> Given text
<<<<

The most important of right now is a 10x pipeline using STAR Solo that will hopefully be useful for processing the ENCODE 4 single cell RNA-seq experiments.
"workflows/starsolo.snakemake" is a minimal viable product in that given a configuration file with some ENCODE fastq accession IDs in it will download them from the ENCODE portal, process them and leave archives containing the results in our directory.
The next phase of development will to automate generating the configuration files from ENCODE metadata and preparing to submit the archived results to the portal
Renamed project from long-rna-seq-condor to woldlab-rna-seq, because this was always intended for illumina sized reads, it was only ever long compared to some especially short ENCODE 3 fragments.
The new url is https://github.com/detrout/wold-rna-seq
And I dropped condor because I've been starting to port to snakemake.
- Support generating stranded bigwigs
- Requires GeorgiScripts 1.1 (available from https://github.com/detrout/GeorgiScripts )
- Generate coverage plots directly from bam files
- Avoid leaving intermediate bedgraph files in the analysis directory.
- Include the star genome index size in the estimate of STAR's memory footprint.

>>>>

> Available data
<<<<

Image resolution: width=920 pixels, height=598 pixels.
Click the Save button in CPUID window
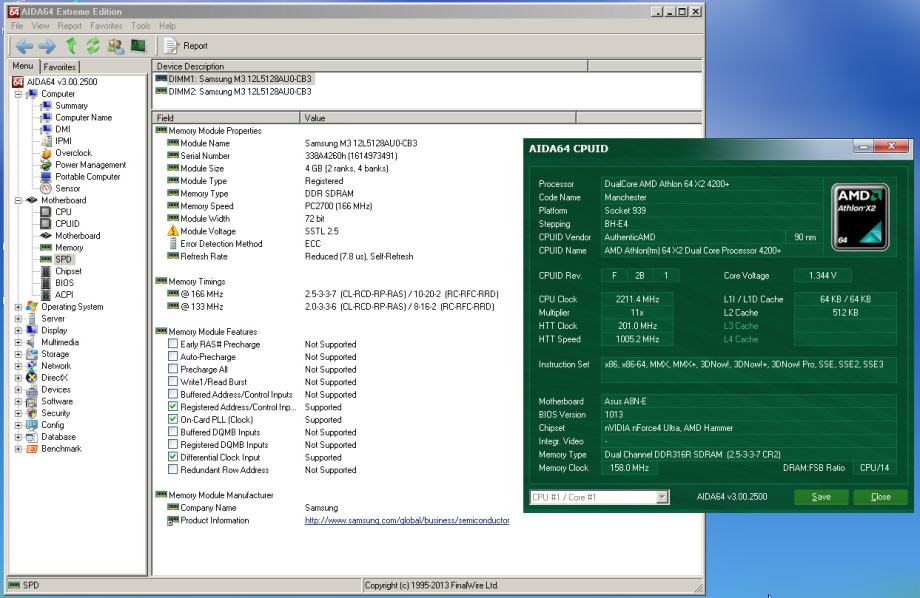click(x=821, y=497)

>>>>

> Task details
Please continue the RNA-seq pipeline changelog from its final line. The data has no connection to the RNA-seq pipeline changelog.

> Exercise response
- Add --merge-lanes to downloader.py to combine fastqs from multiple lanes into a single file.
- Requires bokeh ~ 0.12.15
- Requires GeorgiScripts 1.0 (available from https://github.com/detrout/GeorgiScripts )
- Improved sorting on compute hosts
- Support more gff/gtf variants.
- Add gene_coverage_detail plot
- Convert makersemcsv to use --genome-dir instead of needing to provide path to a genome cache file
- Adjust QC coverage script to to single gene model, with each gene normalized to its max expression, and requiring at least 1.0 in the STAR normalized bedgraph file
- Support processing stranded libraries. Set 'stranded' attribute for a library in the library metadata file. If not present we default to to unstranded.
- Estimate the disk space needed for a star alignment instead of using a hard coded 60G requirement.
- Requires bokeh ~ 0.12.9
- Generate bam comments for STAR run
- Supports running report & summary generator in a different directory than where the result files are found. (See --root argument to madqc and report)
- Changes to Report
- Report is heavily modified to now use bokeh plots
- The genes detected plot was added to the standard report
- The per library spike in scatter plot was removed
- The per experiment scatter box plot was removed (at least temporarily)
This introduces several backwards incompatible changes.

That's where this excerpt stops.